DM's Corner  

Posted by Spenser Isdahl in

A few random DMing tips I've been mulling over:

  • Use Voices: Using unique voices almost never hurts. Make up a goblin voice, a kobold voice, and orc voice, etc. They'll be silly and inconsistent at first, but eventually they'll be at least consistent, and you won't have to tell your players the voices sound like those of orcs.
  • Use Lingo: Not all the time, and don't use it ambiguously. But if you've got an encounter with orcs, make up one orcish synonym for "weakling" and have them shout it in reference to the PCs. Or have a gnome merchant call longswords something other than longswords. Like I said, not too often, just a light sprinkling.
  • Customize Magic Items: Does that amulet of natural armor cause the wearer to grow tufts of fur or scales? It matters. The little things are where the game comes alive or falls flat.
  • Gloss Over Boring Stuff: Have a huge long political intrigue encounter prepared but the players are bored with it? Suck it up and move on. Convey the necessary information and get them to something they find interesting.
  • Dwell on Interesting Stuff: The players having way too much fun talking to some random-ass nameless NPC about the booming rainbow trout industry? Whatever, go with it, they're having fun, and more likely than not you can make that random NPC important later. Just don't forget the details you made up on the spot.

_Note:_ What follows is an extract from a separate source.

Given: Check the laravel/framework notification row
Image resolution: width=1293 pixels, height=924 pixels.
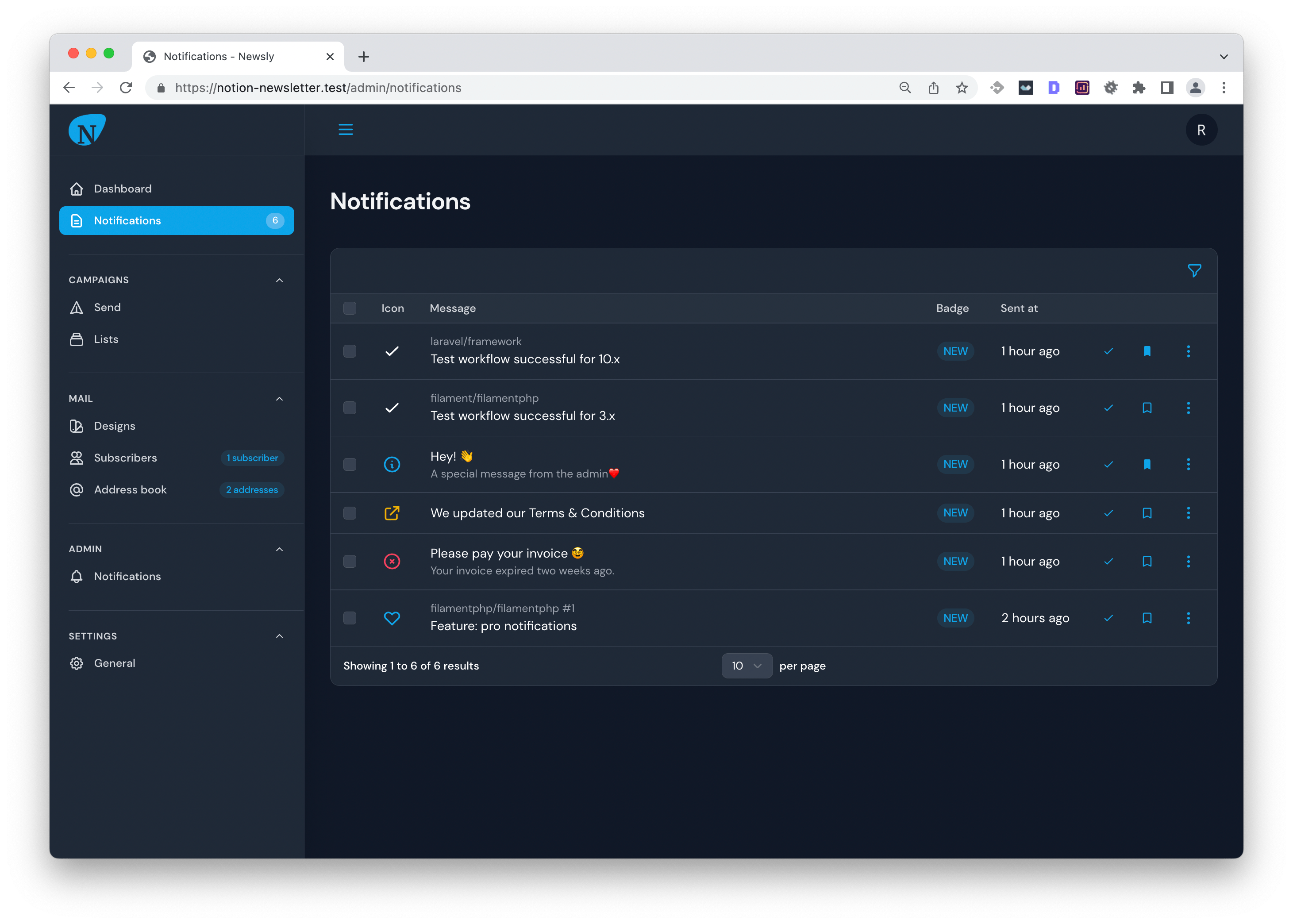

This entry was posted on August 2, 2010 at Monday, August 02, 2010 and is filed under . You can follow any responses to this entry through the comments feed .

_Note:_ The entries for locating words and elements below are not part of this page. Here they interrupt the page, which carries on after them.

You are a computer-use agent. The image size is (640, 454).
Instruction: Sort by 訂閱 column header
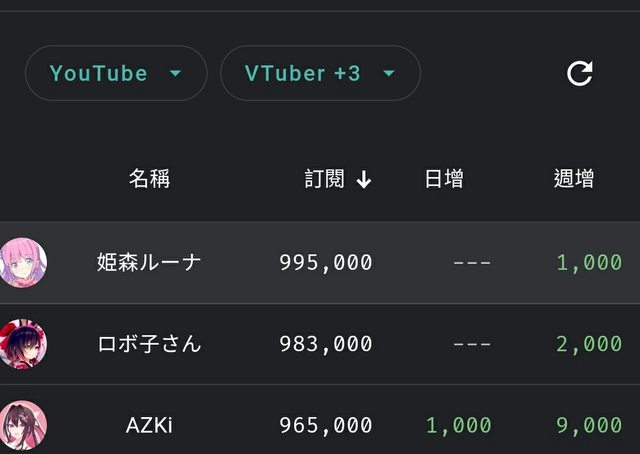click(x=325, y=179)
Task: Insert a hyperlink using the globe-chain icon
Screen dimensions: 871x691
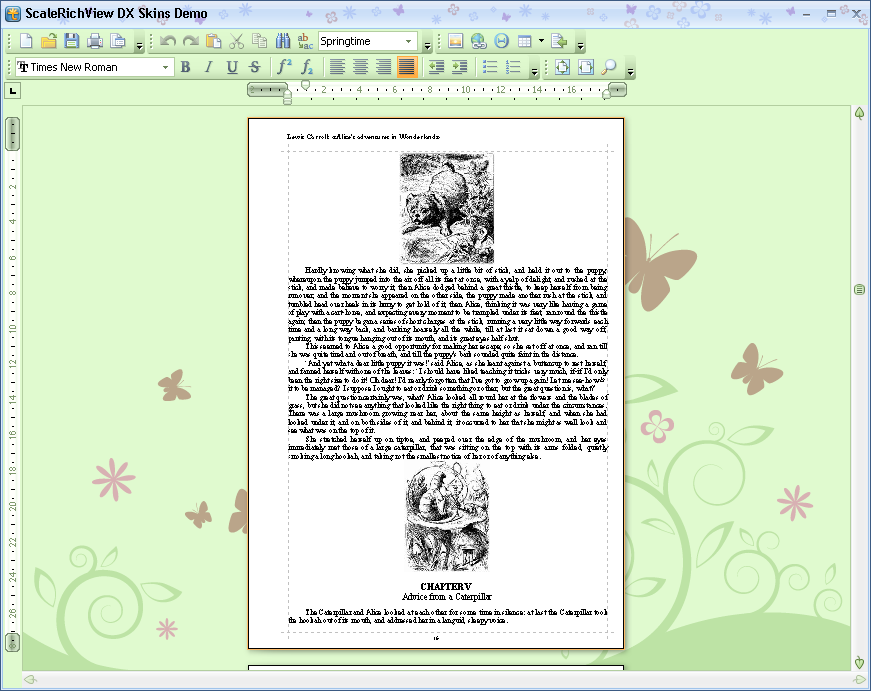Action: [478, 41]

Amen on that last point in particular! You never know exactly what a player will find fascinating that is a total throw-away section to you. If they love it, spend time on it.

In my most recent session the party had just finished a quest and was getting ready to leave civilization for a while. I pointed out that they probably wouldn't have the chance to do any shopping in the near future, so they decided to go shopping. And somehow, this became a really involved excursion - tracking down the proper merchant, trying to convince the merchant to pay top dollar for the PCs' gear because of the stories associated with it, and so on. So we shopped for a while! It was unexpected, but lots of fun.

August 2, 2010 at 2:31 PM
Andrea The Griffin  

The last two points are very important and something that new DMs sometimes struggle with. "But I works for days on this entire story arc, and they ignored it completely! Instead, they're more interested in the fish population! Ugh!"

Yeah, it happens. Just roll with it. : > I tend to encourage and expand on anything the players have an interest in. If they're interested and engaged in the topic - even if I'm not particularly thrilled - it's better than having a table full of bored players and a DM desperately trying to cling to a story nobody wants to follow. Plus, if the players learn that they can trust you to take their characters' interests seriously, they will start to hand you story arcs on a silver platter.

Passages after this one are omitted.